PROBLEM STATEMENT
Needed from the data below: every line from the one with "Viewport: 1655px width, 825px height." up to and including the one with "You are a computer-use agent. This", repeated exactly and with nothing else.

SUPPLIED INFORMATION
Content starts

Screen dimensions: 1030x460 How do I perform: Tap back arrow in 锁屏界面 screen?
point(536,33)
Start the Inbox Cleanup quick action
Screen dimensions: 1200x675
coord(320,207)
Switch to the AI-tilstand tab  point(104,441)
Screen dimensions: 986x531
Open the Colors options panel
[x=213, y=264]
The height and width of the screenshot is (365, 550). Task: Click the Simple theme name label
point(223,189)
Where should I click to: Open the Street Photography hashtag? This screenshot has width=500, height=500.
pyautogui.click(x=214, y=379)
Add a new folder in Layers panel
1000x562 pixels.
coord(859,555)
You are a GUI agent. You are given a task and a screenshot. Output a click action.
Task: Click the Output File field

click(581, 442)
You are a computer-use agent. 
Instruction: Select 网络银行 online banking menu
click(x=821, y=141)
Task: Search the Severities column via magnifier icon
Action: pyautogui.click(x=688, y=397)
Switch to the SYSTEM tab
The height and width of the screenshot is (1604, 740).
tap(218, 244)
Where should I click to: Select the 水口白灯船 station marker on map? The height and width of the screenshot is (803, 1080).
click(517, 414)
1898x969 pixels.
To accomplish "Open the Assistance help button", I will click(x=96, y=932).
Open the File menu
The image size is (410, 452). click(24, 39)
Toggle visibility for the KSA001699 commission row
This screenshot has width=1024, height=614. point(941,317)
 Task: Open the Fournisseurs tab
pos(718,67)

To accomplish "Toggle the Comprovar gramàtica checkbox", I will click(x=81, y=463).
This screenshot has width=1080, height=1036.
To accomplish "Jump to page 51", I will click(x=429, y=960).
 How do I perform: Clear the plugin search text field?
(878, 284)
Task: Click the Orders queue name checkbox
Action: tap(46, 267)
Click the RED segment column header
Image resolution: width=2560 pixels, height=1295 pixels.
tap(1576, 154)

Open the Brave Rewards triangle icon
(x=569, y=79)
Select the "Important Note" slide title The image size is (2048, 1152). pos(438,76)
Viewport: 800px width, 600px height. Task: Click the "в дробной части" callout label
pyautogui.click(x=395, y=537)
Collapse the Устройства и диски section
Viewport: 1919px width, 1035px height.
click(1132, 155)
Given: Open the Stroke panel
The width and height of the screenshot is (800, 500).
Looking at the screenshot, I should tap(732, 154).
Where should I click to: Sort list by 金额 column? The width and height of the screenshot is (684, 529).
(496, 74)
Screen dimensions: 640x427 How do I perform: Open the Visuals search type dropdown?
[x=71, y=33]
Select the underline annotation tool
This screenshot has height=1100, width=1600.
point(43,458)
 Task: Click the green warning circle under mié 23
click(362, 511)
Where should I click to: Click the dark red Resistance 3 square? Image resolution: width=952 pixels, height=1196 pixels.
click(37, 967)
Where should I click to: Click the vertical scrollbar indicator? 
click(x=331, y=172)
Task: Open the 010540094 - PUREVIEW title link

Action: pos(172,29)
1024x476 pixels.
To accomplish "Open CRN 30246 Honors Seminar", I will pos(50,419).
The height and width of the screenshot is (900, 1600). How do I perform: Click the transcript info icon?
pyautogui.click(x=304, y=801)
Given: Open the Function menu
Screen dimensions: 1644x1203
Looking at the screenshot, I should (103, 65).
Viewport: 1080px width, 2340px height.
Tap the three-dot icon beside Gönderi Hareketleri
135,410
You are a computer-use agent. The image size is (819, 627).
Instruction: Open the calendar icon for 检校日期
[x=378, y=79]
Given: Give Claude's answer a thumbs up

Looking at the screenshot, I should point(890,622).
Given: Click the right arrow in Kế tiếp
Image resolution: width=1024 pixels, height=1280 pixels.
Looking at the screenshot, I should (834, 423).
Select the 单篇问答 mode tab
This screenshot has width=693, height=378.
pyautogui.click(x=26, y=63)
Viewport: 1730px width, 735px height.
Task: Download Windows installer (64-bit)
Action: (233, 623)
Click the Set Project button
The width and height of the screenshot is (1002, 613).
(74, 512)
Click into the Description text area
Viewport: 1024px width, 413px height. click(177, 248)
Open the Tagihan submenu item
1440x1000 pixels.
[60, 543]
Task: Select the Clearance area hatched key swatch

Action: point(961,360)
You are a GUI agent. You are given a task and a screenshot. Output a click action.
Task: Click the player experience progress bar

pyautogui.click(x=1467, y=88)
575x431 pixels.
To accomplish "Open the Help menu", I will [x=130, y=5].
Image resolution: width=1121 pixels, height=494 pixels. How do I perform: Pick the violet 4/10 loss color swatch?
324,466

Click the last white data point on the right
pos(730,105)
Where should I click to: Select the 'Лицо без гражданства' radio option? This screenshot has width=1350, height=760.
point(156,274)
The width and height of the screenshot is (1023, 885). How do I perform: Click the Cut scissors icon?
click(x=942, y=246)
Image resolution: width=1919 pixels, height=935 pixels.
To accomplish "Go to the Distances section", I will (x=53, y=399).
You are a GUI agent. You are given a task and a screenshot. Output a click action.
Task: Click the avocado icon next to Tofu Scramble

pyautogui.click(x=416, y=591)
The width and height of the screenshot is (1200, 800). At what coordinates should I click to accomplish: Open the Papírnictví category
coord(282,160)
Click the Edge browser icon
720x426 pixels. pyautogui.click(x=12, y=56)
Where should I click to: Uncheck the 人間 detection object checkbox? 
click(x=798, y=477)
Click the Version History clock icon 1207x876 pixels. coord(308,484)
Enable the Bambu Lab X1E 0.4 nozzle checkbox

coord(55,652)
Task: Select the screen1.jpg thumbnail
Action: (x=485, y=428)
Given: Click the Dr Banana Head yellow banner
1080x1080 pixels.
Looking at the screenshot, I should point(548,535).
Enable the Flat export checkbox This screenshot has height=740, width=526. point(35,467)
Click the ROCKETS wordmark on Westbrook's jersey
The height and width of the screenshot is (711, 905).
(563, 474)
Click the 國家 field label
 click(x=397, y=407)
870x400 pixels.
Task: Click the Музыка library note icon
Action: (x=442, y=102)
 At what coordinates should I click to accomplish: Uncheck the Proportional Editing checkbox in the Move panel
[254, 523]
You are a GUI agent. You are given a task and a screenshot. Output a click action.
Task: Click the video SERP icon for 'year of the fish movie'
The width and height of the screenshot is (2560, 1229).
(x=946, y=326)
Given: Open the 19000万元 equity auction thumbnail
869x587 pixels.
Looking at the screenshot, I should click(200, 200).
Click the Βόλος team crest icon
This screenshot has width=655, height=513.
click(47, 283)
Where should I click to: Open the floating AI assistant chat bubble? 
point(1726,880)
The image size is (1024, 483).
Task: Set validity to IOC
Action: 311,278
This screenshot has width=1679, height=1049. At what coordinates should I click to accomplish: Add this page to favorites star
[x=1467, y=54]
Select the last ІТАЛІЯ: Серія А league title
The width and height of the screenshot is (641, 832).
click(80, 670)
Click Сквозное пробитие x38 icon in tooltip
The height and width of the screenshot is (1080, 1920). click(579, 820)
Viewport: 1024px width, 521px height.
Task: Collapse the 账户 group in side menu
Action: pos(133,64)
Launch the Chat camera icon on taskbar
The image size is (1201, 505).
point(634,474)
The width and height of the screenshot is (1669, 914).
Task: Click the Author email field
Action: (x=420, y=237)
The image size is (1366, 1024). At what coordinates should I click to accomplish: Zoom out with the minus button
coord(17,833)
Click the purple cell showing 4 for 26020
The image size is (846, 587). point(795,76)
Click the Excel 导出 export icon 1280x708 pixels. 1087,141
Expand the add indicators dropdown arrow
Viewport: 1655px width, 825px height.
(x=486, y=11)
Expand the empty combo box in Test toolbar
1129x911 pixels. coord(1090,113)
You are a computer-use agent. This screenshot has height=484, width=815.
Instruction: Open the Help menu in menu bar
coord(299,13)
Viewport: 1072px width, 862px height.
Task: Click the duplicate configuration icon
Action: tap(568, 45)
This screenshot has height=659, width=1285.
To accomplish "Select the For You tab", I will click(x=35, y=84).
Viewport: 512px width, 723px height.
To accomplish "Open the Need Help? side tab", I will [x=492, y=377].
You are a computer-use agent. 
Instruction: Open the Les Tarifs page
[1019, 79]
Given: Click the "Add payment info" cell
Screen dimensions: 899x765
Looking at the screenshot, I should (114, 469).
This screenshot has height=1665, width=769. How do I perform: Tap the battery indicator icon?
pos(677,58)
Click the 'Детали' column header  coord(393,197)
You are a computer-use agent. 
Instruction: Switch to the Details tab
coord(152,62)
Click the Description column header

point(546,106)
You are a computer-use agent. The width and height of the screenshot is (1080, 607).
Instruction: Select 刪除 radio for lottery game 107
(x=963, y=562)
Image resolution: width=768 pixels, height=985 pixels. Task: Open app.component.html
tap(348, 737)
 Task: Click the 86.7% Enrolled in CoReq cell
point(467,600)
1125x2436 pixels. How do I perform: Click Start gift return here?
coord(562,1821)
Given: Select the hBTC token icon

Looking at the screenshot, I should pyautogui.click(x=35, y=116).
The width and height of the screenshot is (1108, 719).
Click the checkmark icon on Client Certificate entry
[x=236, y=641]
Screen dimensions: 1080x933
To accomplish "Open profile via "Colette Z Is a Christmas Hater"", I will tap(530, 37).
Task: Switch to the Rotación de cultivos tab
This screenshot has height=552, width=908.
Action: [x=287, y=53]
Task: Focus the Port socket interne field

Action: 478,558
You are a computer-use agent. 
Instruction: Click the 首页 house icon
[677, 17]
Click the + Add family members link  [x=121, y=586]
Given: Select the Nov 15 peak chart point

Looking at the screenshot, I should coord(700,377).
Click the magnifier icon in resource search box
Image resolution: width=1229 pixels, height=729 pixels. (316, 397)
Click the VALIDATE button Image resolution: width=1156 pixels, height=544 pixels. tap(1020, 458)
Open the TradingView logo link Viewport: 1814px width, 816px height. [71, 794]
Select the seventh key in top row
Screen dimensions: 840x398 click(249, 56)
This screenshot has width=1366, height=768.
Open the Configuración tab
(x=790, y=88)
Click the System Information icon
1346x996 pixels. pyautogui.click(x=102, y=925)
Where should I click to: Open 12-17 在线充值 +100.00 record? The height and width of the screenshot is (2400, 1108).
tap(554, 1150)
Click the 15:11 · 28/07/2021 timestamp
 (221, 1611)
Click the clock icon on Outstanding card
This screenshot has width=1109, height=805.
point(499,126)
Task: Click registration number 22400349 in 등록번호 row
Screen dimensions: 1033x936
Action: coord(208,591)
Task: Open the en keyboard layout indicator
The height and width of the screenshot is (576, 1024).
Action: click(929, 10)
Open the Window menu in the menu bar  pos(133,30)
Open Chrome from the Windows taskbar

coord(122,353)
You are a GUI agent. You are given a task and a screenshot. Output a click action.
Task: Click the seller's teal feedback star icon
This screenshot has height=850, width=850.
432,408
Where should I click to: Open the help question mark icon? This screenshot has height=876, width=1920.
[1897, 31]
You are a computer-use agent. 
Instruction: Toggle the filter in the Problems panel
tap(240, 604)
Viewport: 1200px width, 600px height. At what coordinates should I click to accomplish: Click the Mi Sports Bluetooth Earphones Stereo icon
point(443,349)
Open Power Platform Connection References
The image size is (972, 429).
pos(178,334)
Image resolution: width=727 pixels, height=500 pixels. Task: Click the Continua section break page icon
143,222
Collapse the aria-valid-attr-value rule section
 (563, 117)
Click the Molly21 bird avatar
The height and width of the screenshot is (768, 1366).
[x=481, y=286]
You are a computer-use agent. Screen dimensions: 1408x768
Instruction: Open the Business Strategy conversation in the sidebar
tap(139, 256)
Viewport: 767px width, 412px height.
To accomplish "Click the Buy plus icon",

Content ends

EXPECTED ANSWER
Viewport: 1655px width, 825px height.
(x=486, y=11)
Expand the empty combo box in Test toolbar
1129x911 pixels. coord(1090,113)
You are a computer-use agent. This screenshot has height=484, width=815.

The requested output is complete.